Roma, 9 set. (Apcom) - "Stiamo in una situazione di confusione mentale". Così il segretario del Pd, Pier Luigi Bersani, giudica le ultime posizioni del premier e del leader della Lega in merito alla crisi nella maggioranza e all'ipotesi di voto anticipato. "Non sanno bene se far battere la palla o buttarla fuori dagli spalti - osserva Bersani -, alla fine disperatamente cercheranno di prendere tempo, con un piccolo particolare: i dati Ocse dicono che siamo il Paese che ha perso di più e che siamo in coda al treno della ripresa, gli unici con il segno meno davanti nell'ultimo trimestre.
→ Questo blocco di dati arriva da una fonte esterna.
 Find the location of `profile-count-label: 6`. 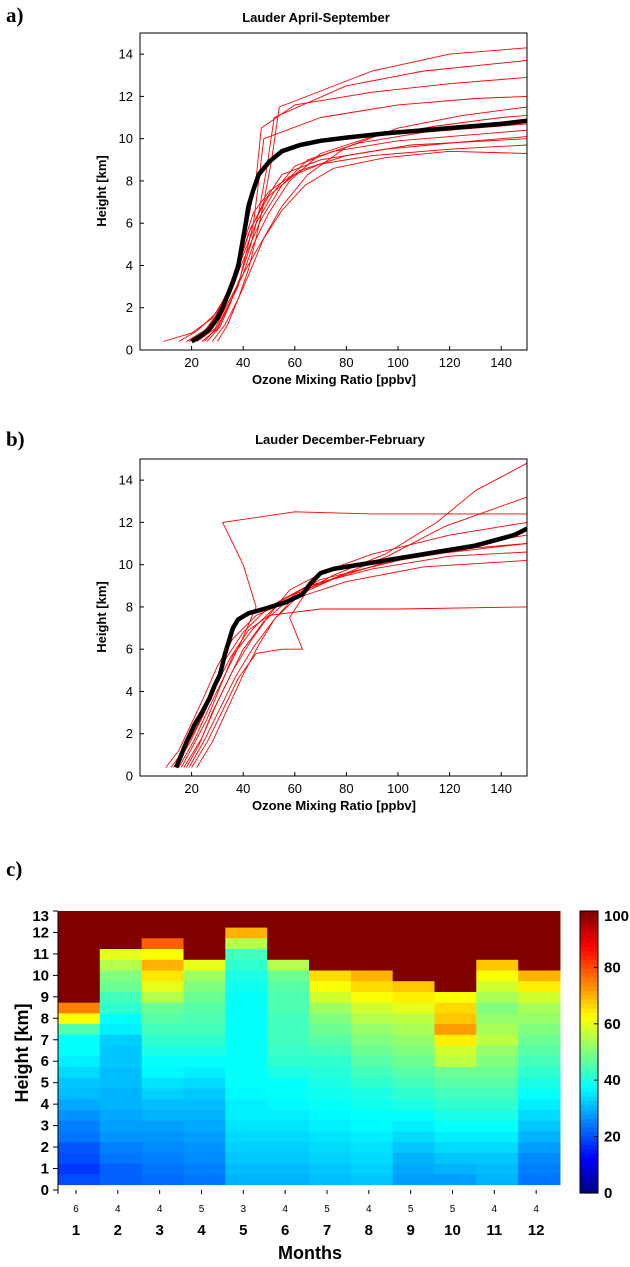

profile-count-label: 6 is located at coordinates (76, 1210).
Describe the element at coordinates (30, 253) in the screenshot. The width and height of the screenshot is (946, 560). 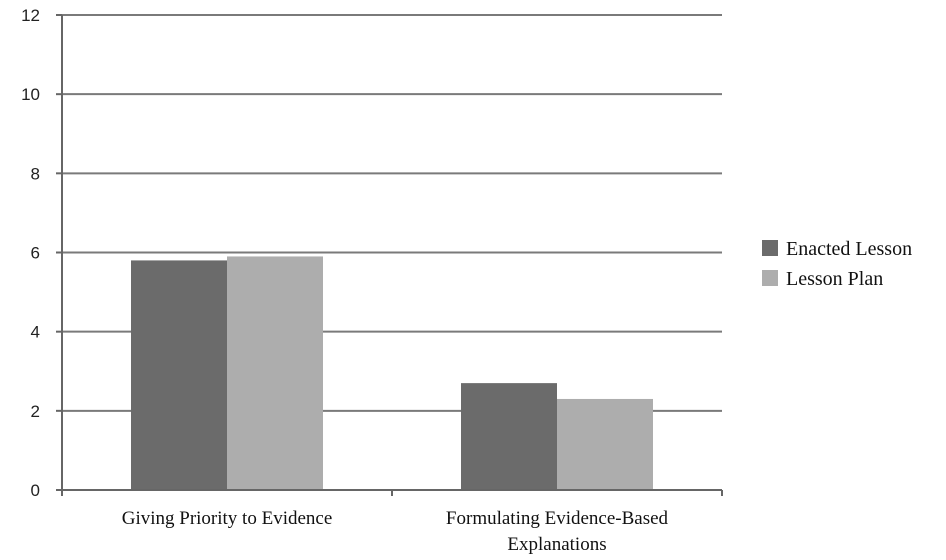
I see `y-axis-ticks: 0 2 4 6 8 10 12` at that location.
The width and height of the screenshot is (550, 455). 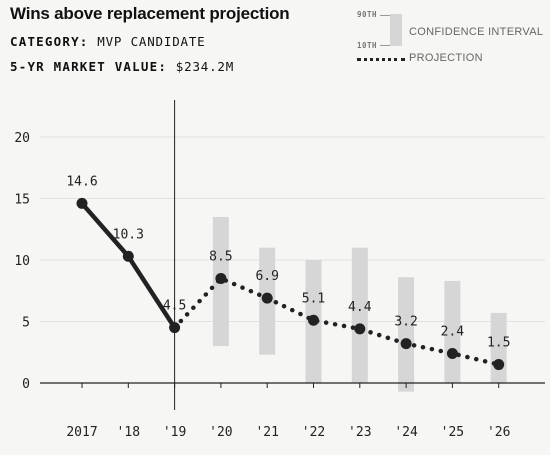 I want to click on legend-interval-label: CONFIDENCE INTERVAL, so click(x=476, y=32).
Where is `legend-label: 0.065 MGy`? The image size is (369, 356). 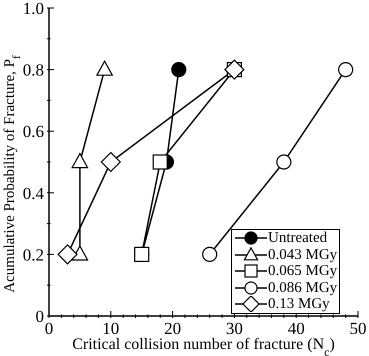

Se non torniamo a parlare di Italia le condizioni economiche e sociali rischiano una totale delegittimazione della politica". Da parte del governo perciò, secondo il leader del Pd, si assiste "a un teatro indecoroso, ma noi ce ne tireremo fuori. A Torino io voglio parlare di Italia".
D'Alema: "Berlusconi non sa più cosa fare" - Parola dell'ex premier e attuale presidente del Copasir Massimo D'Alema, che oggi è intervenuto al forum russo di Yaroslav e che domani dalla platea seguirà il discorso di Berlusconi dagli stessi microfoni. "Lui farà il suo intervento, e io sarò seduto in platea", dice alla stampa italiana, sottolineando che "la crisi del berlusconismo" è "irreversibile". "Il problema è che non si sa come se ne uscirà", aggiunge D'Alema, che prevede "conflitti, colpi di coda e rischi per il Paese". Ma in caso di elezioni come si presenterà l'opposizione? "Bisogna chiederlo ai dirigenti del Pd", ma poi rassicura: "L'opposizione è pronta".
Il Pdl alla caccia di 20 deputati - "C'è chi spinge per rompere, come la Lega. Noi proviamo ad andare avanti, sto trovando chi può permetterci di andare avanti". Silvio Berlusconi, incontrando oggi diversi ministri, non ha nascosto l'obiettivo che, se realizzato, potrebbe allungare almeno di alcuni mesi la vita della legislatura: sostituire i finiani con i voti di un gruppo di parlamentari che si ispirino a quella che giornalisticamente è stata già ribattezzata la pattuglia di 'responsabilità nazionale'. La novità, accennata da alcuni dei principali dirigenti del partito e sostenuta dal Cavaliere, è che questa pattuglia di responsabilità nazionale, se funzionasse, potrebbe anche costituirsi dal punto di vista parlamentare in un vero e proprio gruppo. Siamo ancora nel campo delle ipotesi, raggiungere quota venti parlamentari è impresa ardua, per alcuni dirigenti si tratta solo di un modo per prendere tempo in attesa che i finiani strappino. Ma sui numeri intanto si ragiona, e i numeri sono questi: l'Mpa (5 deputati), i Repubblicani (3), le minoranze linguistiche (3, eletti però con il centrosinistra), Noi Sud (5), qualche finiano e qualche Udc insoddisfatto potrebbero convergere in un gruppo parlamentare autonomo ispirato proprio al motto della 'responsabilità nazionale'. Magari con l'aggiunta di qualche deputato del Pdl per raggiungere la quota necessaria a costituire un gruppo parlamentare.